**OBJECTIF DE L'EXERCICE**: Rédigez la suite du texte sur les lettres non-écrites de David Geselson, à partir de sa dernière phrase.

**TEXTE SOURCE**:
-----
David Geselson continue de porter haut nos lettres non-écrites. Près de dix ans après sa création, ce projet social et théâtral n’a pas pris une ride et s’érige petit à petit en réel témoignage de notre société des années 2016/2026.
« Si vous avez un jour voulu écrire une lettre à quelqu’un sans jamais le faire, parce que vous n’avez pas osé, pas su, pas pu, ou pas réussi à aller jusqu’au bout, racontez-la-moi et je l’écris pour vous. Si elle vous convient et que vous acceptez, j’en ferai peut-être quelque chose au théâtre. ».
Comme des dizaines d’autres, ce format imaginé par David Geselson, et énoncé par ce postulat, est né en 2016 lors du projet d’occupation par des artistes, des spectateurices et des passant•es pendant un trimestre du Théâtre de la Bastille à Paris. Il lui a survécu, il a voyagé et cela va bientôt faire un an qu’il s’est fait le déversoir de mille et une lettres à travers la France et le monde. David Geselson pose son cabinet des lettres non-écrites, son ordinateur et son imprimante pour huit dates, réparties entre septembre 2025, mars et mai 2026, au Théâtre des Bouffes du Nord.
-----
**JEU DE DONNÉES**:
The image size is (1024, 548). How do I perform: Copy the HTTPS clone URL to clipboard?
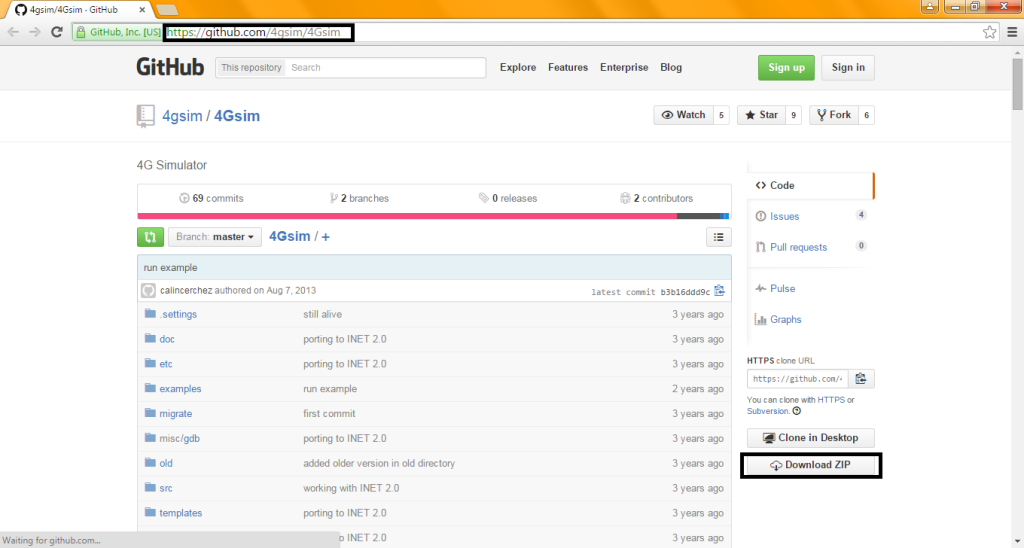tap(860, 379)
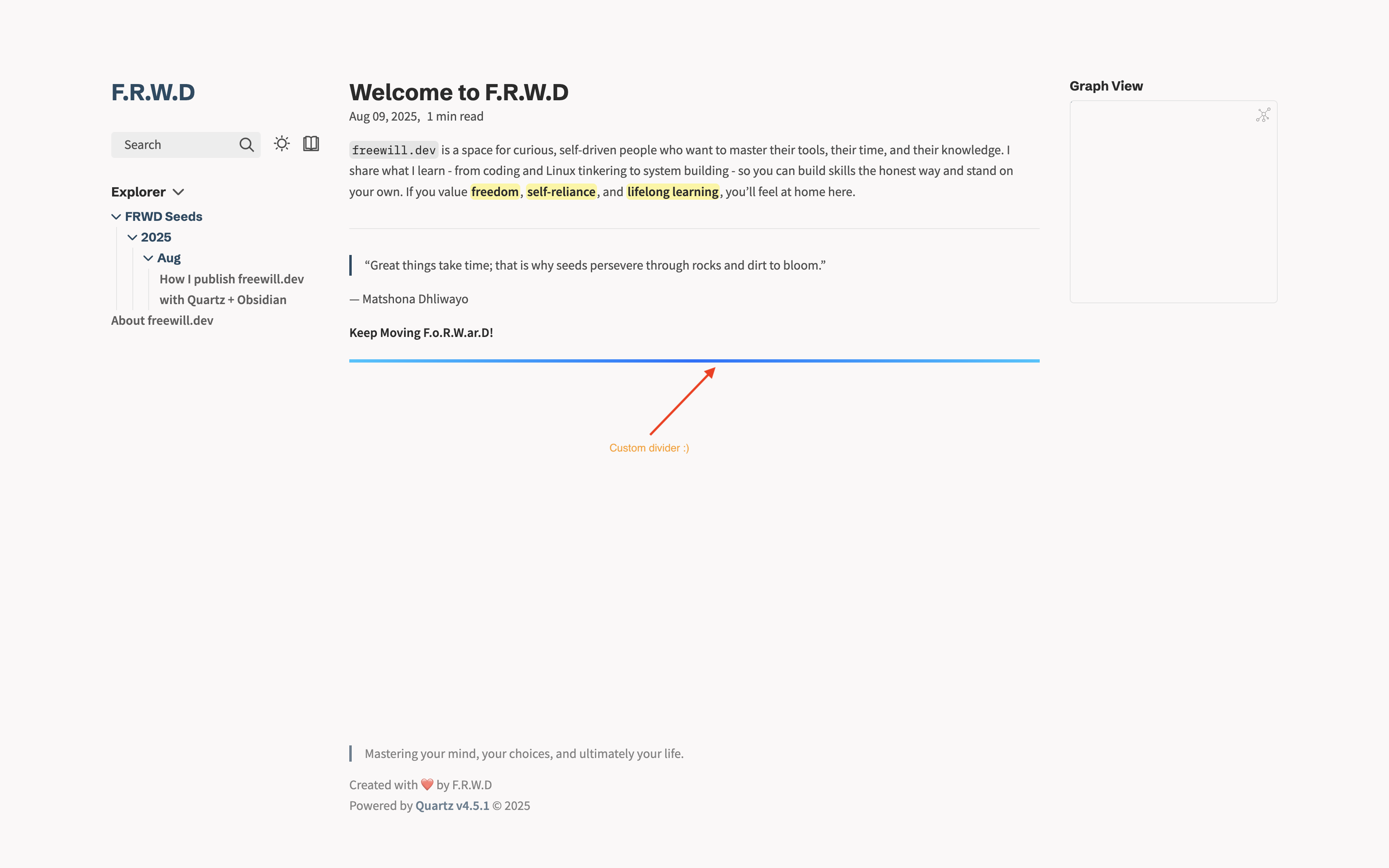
-----
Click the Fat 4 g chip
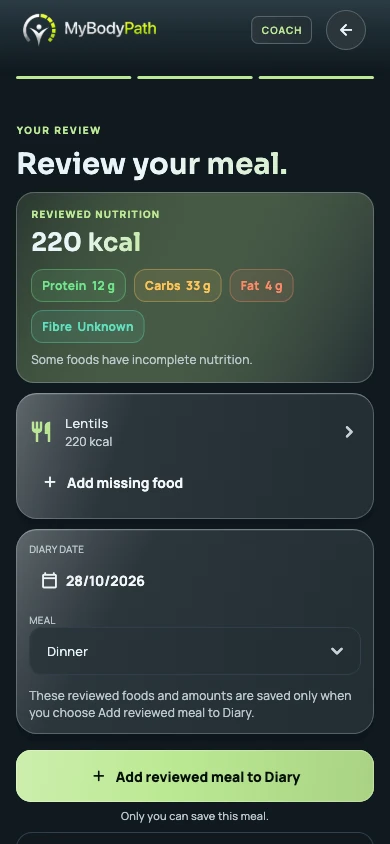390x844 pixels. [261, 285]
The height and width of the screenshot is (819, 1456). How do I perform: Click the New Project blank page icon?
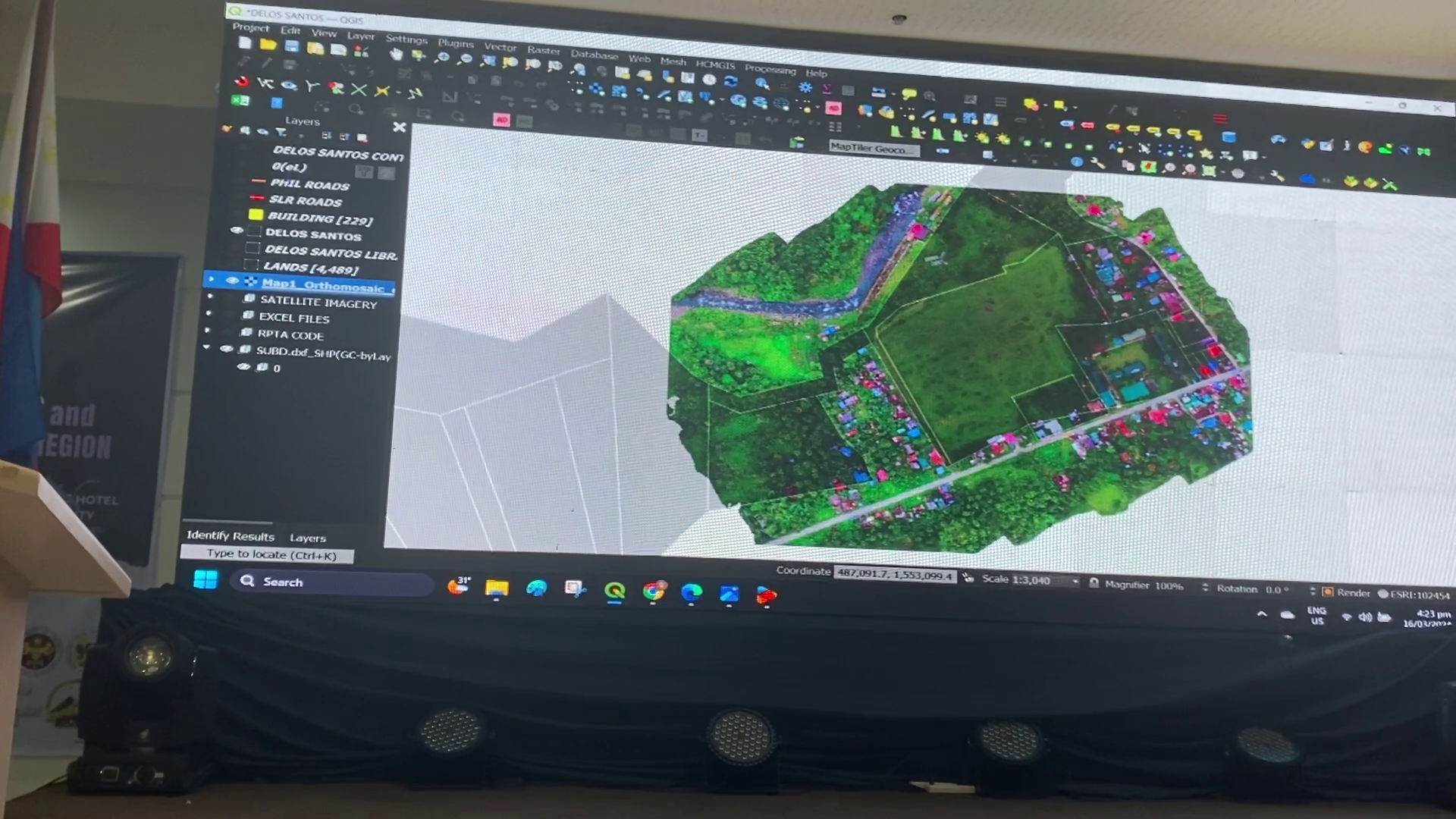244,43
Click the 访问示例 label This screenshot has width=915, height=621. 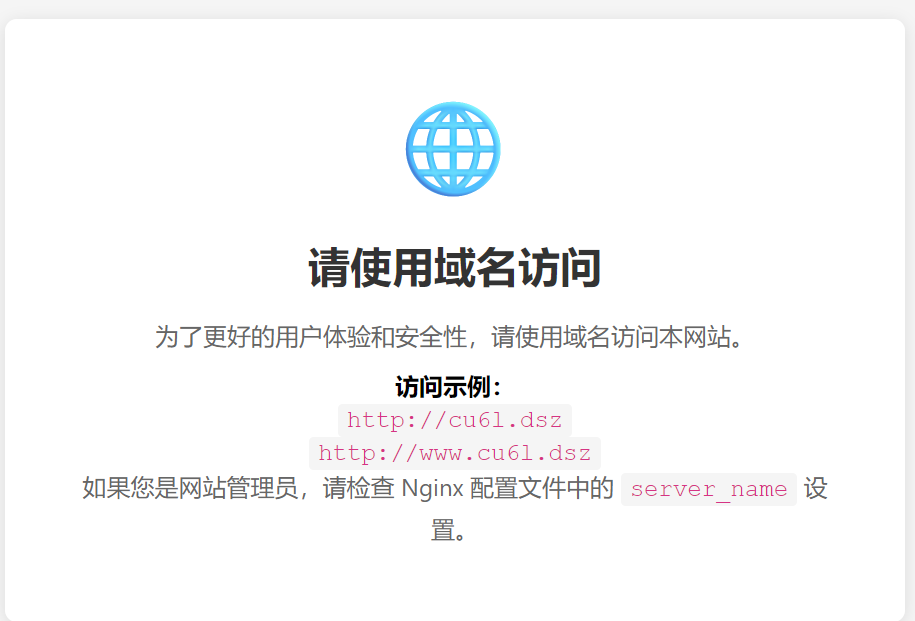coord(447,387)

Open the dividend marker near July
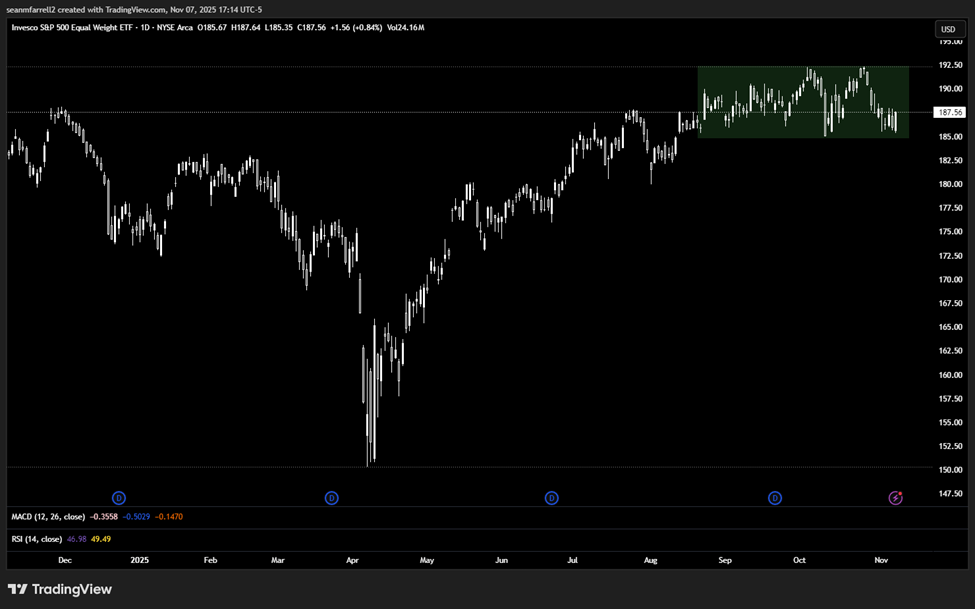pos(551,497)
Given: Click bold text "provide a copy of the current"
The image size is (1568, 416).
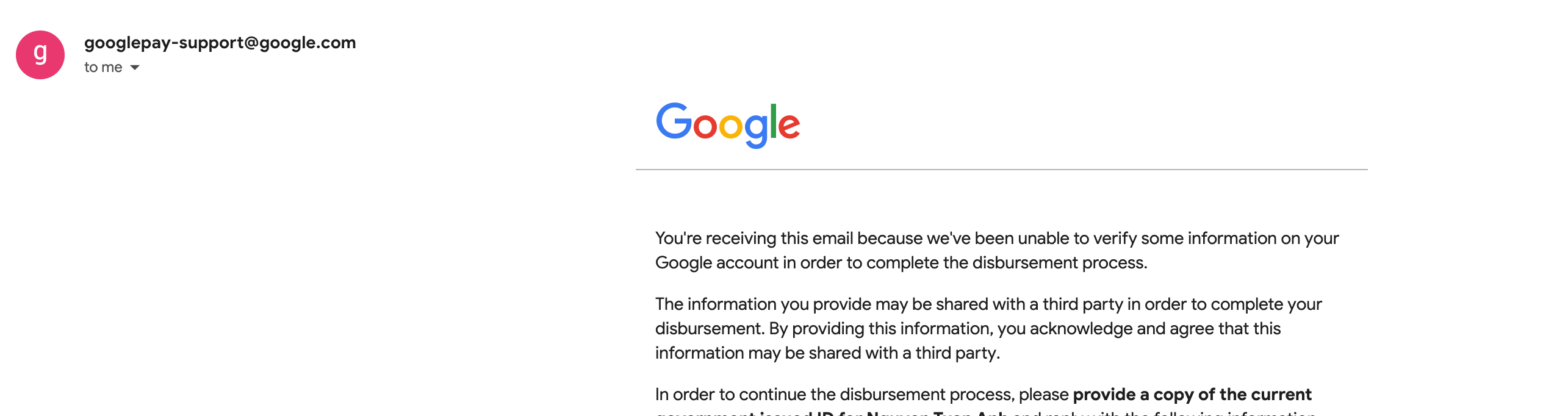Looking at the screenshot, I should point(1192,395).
-----
**RÉSULTAT DE L'EXERCICE**:
L’idée est si simple, si universelle que l’on se demande comment cela n’avait pas pu être déjà fait. Ouvrir une pièce, prendre une demi-heure pour écouter l’histoire de cette lettre qu’un•e autre n’a jamais écrit, se laisser traverser et transcrire, la livrer et la garder, anonymisée, pour la prononcer un jour, plus tard, dans un autre lieu. On ose à peine imaginer combien de lettres David Geselson a dans ses bagages… Certaines trônent d’ailleurs, collées les unes aux autres, comme un morceau de rideau de fond de scène.
Comme chaque matin de représentation, David Geselson s’est installé dans son cabinet des Bouffes du Nord et il y a reçu deux personnes. Il a recueilli deux lettres, puis il a retrouvé son équipe pour choisir les quinze voix qu’iels allaient nous livrer ce soir, les répéter un peu. Sur une table, au fond, l’ordinateur/annuaire et des feuilles se chamaillent, quant à l’avant-scène une imprimante timide est prête à inscrire noir sur blanc les mots choisis pour ce soir. Protégés par des lanternes lumineuses posées au sol qui créent comme un autel à ses mots longtemps gardés, iels ne sont pas trop de quatre pour les soutenir : David Geselson et un•e autre comédien•nes accompagnées par deux musicien•nes avec violoncelle et harpe.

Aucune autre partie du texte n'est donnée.